A low blood calcium level usually implies abnormal parathyroid function, and is rarely due to low dietary calcium intake since the skeleton provides a large reserve of calcium for maintaining normal blood levels. Other causes of abnormally low blood calcium levels include chronic kidney failure, vitamin D deficiency, and low blood magnesium levels that occur mainly in cases of severe alcoholism. Magnesium deficiency results in a decrease in the responsiveness of osteoclasts to PTH. A chronically low calcium intake in growing individuals may prevent the attainment of optimal peak bone mass. Once peak bone mass is achieved, inadequate calcium intake may contribute to accelerated bone loss and ultimately the development of osteoporosis (see Disease Prevention) (1)

Nutrient interactions

Vitamin D: Vitamin D is required for optimal calcium absorption (See Function or Vitamin D). Several other nutrients (and non-nutrients) influence the retention of calcium by the body and may affect calcium nutritional status.

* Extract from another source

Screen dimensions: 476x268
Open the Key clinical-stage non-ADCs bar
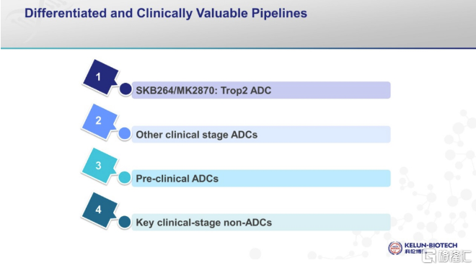click(x=261, y=222)
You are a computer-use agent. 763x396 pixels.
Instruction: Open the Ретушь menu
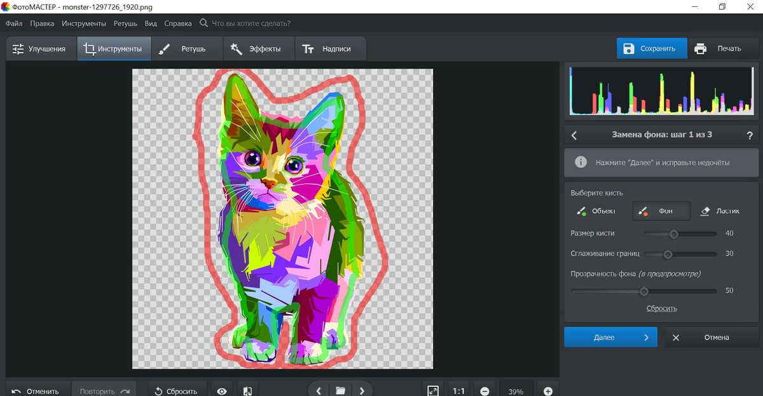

Sodium: Increased sodium intake results in increased loss of calcium in the urine, possibly due to competition between sodium and calcium for reabsorption in the kidney or by an effect of sodium on parathyroid hormone (PTH) secretion. Each 2.3-gram increment of sodium (6 grams of salt; NaCl) excreted by the kidney has been found to draw about 24-40 milligrams (mg) of calcium into the urine. Because urinary losses account for about half of the difference in calcium retention among individuals, dietary sodium has a large potential to influence bone loss. In adult women, each extra gram of sodium consumed per day is projected to produce an additional rate of bone loss of 1% per year if all of the calcium loss comes from the skeleton. Although animal studies have shown bone loss to be greater with high salt intakes, no controlled clinical trials have been conducted to confirm the relationship between salt intake and bone loss in humans (1, 6). However, a 2-year study of postmenopausal women found increased urinary sodium excretion (an indicator of increased sodium intake) to be associated with decreased bone mineral density (BMD) at the hip (7).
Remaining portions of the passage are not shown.